けっこういい人
「レンさんの言う通りです。少し、冷静になりなさい、筋肉バカ」
「ば……!?」
ユウリちゃんにバカと言われて、Gランクマスターが悔しげだけど、ボクが手を抑えているので、何もできません。
「……」
赤狼は、そんなボクとGランクマスターの様子を見て、おもむろに短剣を引いた。引いてくれるのなら、そちらには用がないので、離してあげます。
その際に見えた、帽子の下に隠れた、赤狼の眼が、ボクを鋭く睨みつけていました。その目は赤く、獣の物のような形の、不思議な瞳でした。
ボクと目が合うと、すぐに逸らされてしまったけど、恥ずかしいのかな。ボクも同じように逸らしちゃったけど、顔も隠してるし、もしかしたらボクと同様に、恥ずかしがり屋なのかもしれない。
「キャリーちゃんを攫ったのは、やはりあなた方という事で、間違いはないのでしょうか」
「……来れば、分かる。残りは、ご主人様が語るべき事だ」
赤狼が、レンさんの問いかけに、そう答えた。
先ほどは、ハッキリと探している子がいると言っていたのに、急に濁されて、なんだかモヤっとする。

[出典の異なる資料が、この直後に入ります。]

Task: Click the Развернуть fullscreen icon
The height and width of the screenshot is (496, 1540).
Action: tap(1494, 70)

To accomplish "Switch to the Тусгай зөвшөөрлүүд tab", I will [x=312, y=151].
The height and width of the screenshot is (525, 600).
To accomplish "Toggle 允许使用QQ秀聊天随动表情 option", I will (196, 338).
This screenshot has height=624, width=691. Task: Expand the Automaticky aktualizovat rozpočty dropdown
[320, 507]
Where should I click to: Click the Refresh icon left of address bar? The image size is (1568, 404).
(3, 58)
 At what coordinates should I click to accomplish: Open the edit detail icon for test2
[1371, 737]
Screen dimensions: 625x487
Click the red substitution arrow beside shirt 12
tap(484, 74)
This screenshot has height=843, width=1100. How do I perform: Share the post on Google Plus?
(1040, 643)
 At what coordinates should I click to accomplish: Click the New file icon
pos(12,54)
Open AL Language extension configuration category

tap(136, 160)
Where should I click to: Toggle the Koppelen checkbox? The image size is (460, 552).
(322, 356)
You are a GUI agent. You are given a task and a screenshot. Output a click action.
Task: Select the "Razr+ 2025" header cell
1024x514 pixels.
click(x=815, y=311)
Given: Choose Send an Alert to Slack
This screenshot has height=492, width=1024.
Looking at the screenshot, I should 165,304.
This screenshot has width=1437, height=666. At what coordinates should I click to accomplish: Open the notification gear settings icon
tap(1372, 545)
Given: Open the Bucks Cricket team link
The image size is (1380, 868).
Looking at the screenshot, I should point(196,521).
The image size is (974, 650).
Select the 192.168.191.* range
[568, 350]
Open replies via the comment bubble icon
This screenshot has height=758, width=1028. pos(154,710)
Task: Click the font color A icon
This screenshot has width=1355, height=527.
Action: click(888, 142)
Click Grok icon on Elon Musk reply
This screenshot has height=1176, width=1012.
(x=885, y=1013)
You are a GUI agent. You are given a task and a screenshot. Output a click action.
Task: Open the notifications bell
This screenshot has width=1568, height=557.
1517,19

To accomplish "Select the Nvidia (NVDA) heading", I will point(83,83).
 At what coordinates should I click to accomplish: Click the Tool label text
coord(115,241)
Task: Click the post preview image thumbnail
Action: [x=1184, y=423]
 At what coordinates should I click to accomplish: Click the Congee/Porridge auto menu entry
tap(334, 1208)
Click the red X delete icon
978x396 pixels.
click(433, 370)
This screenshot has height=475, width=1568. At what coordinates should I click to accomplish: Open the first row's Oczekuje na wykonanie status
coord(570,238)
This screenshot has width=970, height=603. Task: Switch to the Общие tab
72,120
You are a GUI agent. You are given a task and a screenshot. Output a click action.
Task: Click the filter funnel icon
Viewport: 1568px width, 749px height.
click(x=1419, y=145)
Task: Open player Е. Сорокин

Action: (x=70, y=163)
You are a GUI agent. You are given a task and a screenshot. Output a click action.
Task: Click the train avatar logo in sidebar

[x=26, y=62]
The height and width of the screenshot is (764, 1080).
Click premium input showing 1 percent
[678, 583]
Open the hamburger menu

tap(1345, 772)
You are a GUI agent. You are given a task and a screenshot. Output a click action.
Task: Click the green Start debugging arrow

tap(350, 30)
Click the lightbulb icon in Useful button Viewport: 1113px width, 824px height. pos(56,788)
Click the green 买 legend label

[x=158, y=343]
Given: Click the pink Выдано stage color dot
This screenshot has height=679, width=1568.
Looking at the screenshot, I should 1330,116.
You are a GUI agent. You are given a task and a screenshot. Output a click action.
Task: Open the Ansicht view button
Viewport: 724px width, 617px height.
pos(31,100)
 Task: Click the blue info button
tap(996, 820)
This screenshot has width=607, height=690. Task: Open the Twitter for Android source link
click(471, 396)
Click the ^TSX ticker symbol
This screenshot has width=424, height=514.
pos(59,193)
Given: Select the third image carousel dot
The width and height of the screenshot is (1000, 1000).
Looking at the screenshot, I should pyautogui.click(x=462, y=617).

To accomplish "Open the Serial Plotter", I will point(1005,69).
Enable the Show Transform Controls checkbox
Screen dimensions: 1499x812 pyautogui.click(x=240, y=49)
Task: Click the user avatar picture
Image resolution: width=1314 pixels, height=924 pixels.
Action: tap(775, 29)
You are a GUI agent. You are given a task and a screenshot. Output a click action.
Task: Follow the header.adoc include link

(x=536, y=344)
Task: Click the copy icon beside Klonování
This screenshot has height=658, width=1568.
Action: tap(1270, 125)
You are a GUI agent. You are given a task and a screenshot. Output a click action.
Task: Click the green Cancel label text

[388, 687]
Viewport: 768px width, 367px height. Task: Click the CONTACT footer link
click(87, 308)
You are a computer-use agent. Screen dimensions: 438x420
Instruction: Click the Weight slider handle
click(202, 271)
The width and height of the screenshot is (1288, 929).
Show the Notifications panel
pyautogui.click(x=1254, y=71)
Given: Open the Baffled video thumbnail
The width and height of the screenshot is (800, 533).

「では、質問を変えます。その、貴方のご主人様という方に会えば、私たちの探し人に、出会う事はできるのでしょうか」
レンさんに代わり、ユウリちゃんが質問を投げかけた。
そんな、まともに話を聞いて、質問をしている2人に対して、帽子の人たちが安堵の表情を見せいている。ボク達は、Gランクマスターのように、暴走して話も聞かず、殴り掛かったりしないからね。そこは、安心してください。
「……会えるだろう」
「断れば?」
「二度と、会えなくなる」
「なるほど。では、案内をお願いします。貴方の、ご主人様とやらに、会ってみる事にしましょう」
「……いいのですか?罠の可能性も、ありますよ」
ユウリちゃんの判断に、小さな声で苦言を呈したのは、レンさんだ。レンさんが懸念しているのは、中に誘い込まれて、一網打尽にされてしまう事だ。ここは、敵の拠点だからね。深く潜り込めば潜り込むほど、敵の懐に、入り込んでいく事になる。
それに追従するように、Gランクマスターも、苦悶の表情を浮かべながら頷いている。そういえば、まだ手を掴んだままだったね。それに気づいて、ボクはGランクマスターの手を離してあげました。
「お、折れて、いないだろうな……!?」
手を抑えて、そんな心配をしているGランクマスターだけど、そこまでは大げさだ。そんなになるまで、力はいれていない。……たぶん。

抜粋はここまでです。